Hopefully, corporate media will develop an interest in polling South Carolina to see where the current levels of support are for both Trump and Haley, but if we use the last poll aggregate as a point of departure, and account for how the supporters of the candidates that have dropped out of the rate will vote—either for Trump or for Haley—it quickly becomes clear that Donald Trump has a compelling and commanding lead over Nikki Haley even in her own home state.
What should give Nikki Haley’s campaign staff pause is how the RCP poll aggregates have been fairly accurate when stacked up against the actual vote tallies come primary day. Unless new polling data shows Donald Trump losing significant support to Nikki Haley (and there exactly ZERO current news narratives which would support such a shift in voter sentiment), the polling data even in South Carolina puts Nikki Haley on track for another drubbing just as was the case in Iowa and New Hampshire.
If the RCP polling aggregates continue to be relatively accurate in tracking final voter support in the Republican primaries, it is already clear that Nikki Haley has no plausible way of winning any primaries. She is almost certain to lose her own home state to Donald Trump—the one state she arguably should win as a “favorite son/daughter” candidate.
As she is not likely to win any states, there is no plausible pathway to the nomination for her. Even if Trump were to be convicted by either Jack Smith or Fani Willis before the GOP convention, not even GOP convention rules prevent Trump’s won delegates from voting for him at the convention.

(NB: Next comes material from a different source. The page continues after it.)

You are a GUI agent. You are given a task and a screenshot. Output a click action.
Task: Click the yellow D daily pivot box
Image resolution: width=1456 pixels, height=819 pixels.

Given that Trump’s popularity nationwide has risen as the criminal cases against him have moved forward, Republican voters have largely concluded those cases don’t really mean much. Even last spring, voters expressed a willingness to vote for Trump even if he gets convicted on all charges.
Thus while Nikki Haley got a higher percentage of votes, and lost by a narrower margin than the polls indicated on the eve of the primary, the end result is still the same: Nikki Haley lost, and lost badly. Donald Trump has been in the driver’s seat all along, and that did not change for New Hampshire; this race has been his to lose and remains his to lose.

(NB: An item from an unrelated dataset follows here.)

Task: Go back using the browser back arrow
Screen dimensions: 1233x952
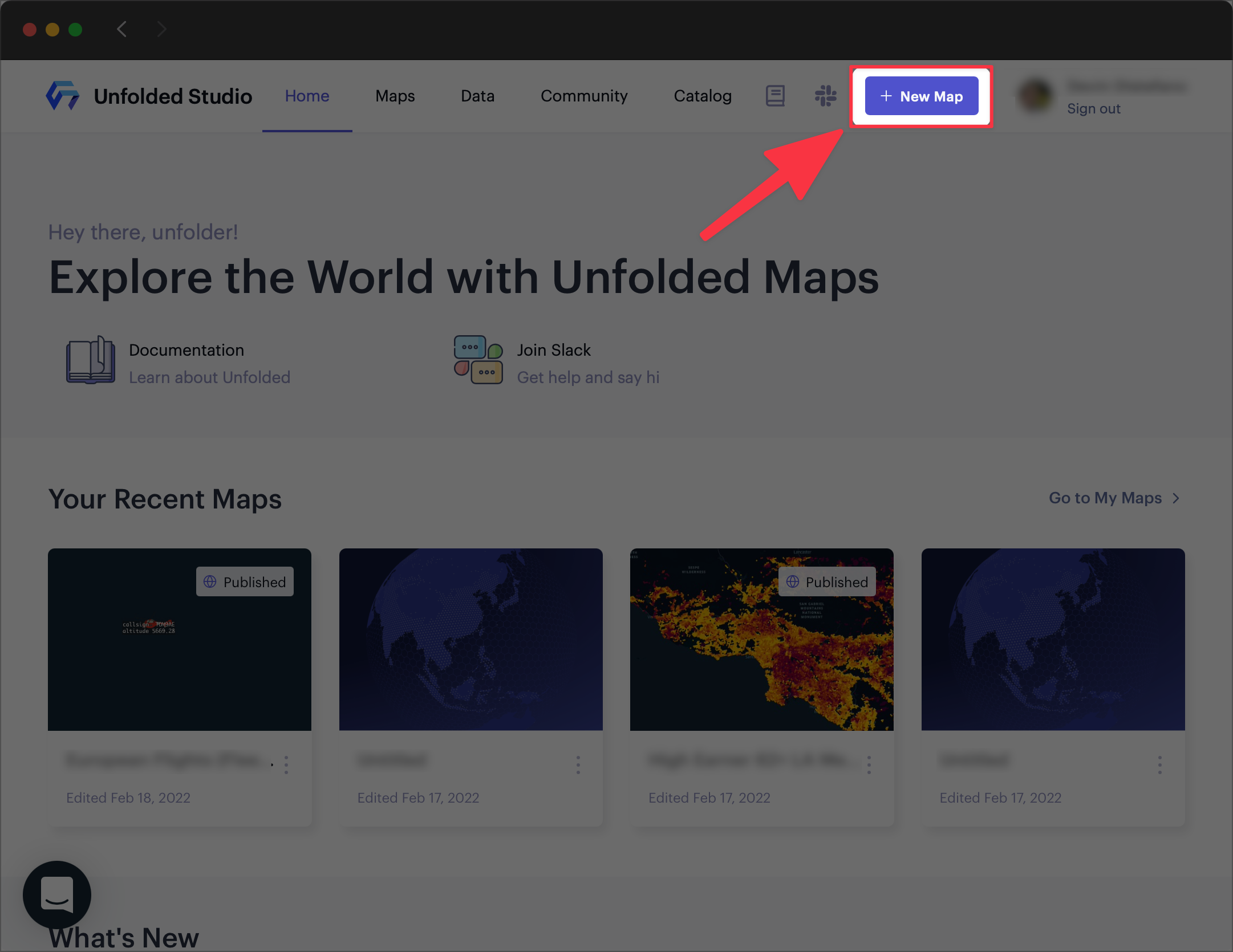Action: point(121,29)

New Hampshire really was Nikki Haley’s political graveyard. She just refuses to admit it.
One of the intriguing - and frequently exasperating - aspects of politics is that there is so much spin. You can’t take anything at face value. Whether it’s a candidate, his opponent, or the media, every adjective and adverb seems to be carefully chosen to advance an agenda. So, to read an essay such as yours which succeeds in analyzing just the factual data is truly valuable, Peter. Thank you.
We are left to speculate on what Haley is actually gunning for. A Cabinet position? The undisputed leadership of her faction? Maybe she is confident that Trump will be incarcerated and unable to take office, and the party will be forced to turn to the first-place Also Ran. Does she have some underhanded trick up her sleeve to make sure Trump is hauled off to prison? (I would consider possible ANY move by a power-hungry politician.)
I’m not so sure about most of DeSantis’ supporters switched to Haley, though, in spite of what the polling data suggests. I know that I, for one, could have been in favor of DeSantis, but NeverNikki.